Kendime okuma listesi çıkardım. Çoğu yeniden okuyacaklarım, birkaç tanesi sıfırdan… İştahım kabarık olsa da listeye alabildiklerim sınırlı. Seçimimi kendi kendime şöyle izah etmeye karar verdim, bugünü daha iyi anlayacağım geçmişi okumak.

İnce Memed
Başlangıç için Yaşar Kemal’in İnce Memed’ini seçtim. Yazar 1955’te kaleme aldı. Türk toplumunun özünü yansıtıyor. Hikaye Toroslar’da geçiyor. İçinde isyan, cehalet, gerçekler, zorluklar-zorunluluklar var. Çaresizlik var.  Sefalet var içinde, haksızlık var, onur var. Özünde zulme sessiz kalmanın bir gün zulme uğramak olduğunu ifade eden İnce Memed, Yaşar Kemal’in baş yapıtı. Çukurova köylüsünün ağalığa karşı mücadelesi.

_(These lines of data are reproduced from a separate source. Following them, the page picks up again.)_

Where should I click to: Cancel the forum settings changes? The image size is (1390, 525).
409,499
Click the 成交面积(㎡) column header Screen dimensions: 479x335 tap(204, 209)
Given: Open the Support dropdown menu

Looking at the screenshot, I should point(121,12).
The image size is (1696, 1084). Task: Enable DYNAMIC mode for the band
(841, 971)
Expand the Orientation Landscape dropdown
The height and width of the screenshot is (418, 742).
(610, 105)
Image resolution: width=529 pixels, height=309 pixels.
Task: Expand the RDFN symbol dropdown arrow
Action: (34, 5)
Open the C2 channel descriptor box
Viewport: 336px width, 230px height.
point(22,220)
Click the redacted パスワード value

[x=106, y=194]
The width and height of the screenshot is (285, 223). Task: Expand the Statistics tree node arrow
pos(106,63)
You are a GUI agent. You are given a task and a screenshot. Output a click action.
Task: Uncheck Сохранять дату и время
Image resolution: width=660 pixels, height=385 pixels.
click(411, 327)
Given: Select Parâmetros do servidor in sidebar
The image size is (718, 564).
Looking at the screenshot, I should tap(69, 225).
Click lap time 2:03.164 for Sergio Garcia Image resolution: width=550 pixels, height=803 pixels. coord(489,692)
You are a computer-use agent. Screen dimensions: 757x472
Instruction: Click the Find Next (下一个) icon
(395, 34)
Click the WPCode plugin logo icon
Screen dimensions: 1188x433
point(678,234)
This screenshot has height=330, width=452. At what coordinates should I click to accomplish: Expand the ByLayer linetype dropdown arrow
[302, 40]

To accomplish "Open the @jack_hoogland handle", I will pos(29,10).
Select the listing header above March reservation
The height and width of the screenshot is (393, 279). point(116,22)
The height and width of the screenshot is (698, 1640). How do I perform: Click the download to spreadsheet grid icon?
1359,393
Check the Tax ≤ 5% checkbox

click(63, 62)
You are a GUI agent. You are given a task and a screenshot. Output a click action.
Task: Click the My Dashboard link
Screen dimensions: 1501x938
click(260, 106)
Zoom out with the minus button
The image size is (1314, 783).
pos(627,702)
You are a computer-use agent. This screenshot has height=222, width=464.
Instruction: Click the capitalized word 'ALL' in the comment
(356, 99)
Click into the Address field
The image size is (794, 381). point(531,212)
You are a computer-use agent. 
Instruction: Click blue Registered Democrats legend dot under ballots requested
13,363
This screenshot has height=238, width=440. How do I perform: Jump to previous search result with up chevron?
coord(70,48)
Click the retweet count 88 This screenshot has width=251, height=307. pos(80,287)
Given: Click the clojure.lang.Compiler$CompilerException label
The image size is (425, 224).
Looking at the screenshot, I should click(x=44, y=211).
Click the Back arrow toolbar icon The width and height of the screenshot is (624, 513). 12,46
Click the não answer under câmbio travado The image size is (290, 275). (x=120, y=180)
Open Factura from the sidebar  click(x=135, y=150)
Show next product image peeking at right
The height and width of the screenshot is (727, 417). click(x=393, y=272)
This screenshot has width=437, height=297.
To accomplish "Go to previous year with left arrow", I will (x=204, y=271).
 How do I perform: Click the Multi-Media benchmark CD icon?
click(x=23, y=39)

Değişiklik olsun diye, Ray Bradbury’nin Pulitzer Ödüllü Fahrenheit 451’ini okurdum örneğin… Bilim Kurgu. Yayınlandığında çok ses getirdi. Hayal mahsulü bir gelecekten söz ediyor. O gelecekte, itfaiyeciler yangın söndürmez, kitap yakarlar. Çünkü kitaplar tehlikelidir. Görüldükleri yerde yakılmalıdır. Bu yüzden toplumun geleceği alevler içindedir. Romanın kahramanı olan itfaiye eri, yıllar boyunca sorgulamadan, düşünmeden kitapları cayır cayır yakmıştır. Bir gü29n değişiverir her şey. O kitapları yakarken insanların kitaplar için ölümü göze aldıklarını görür… Yakmaya gittiği evlerden kitap çalmaya, okumaya başlar. Bozulur. Kitaplarını saklar. Sonunda yakılası kitapları hafızasına işlemeyi öğrenip, özgürleşir.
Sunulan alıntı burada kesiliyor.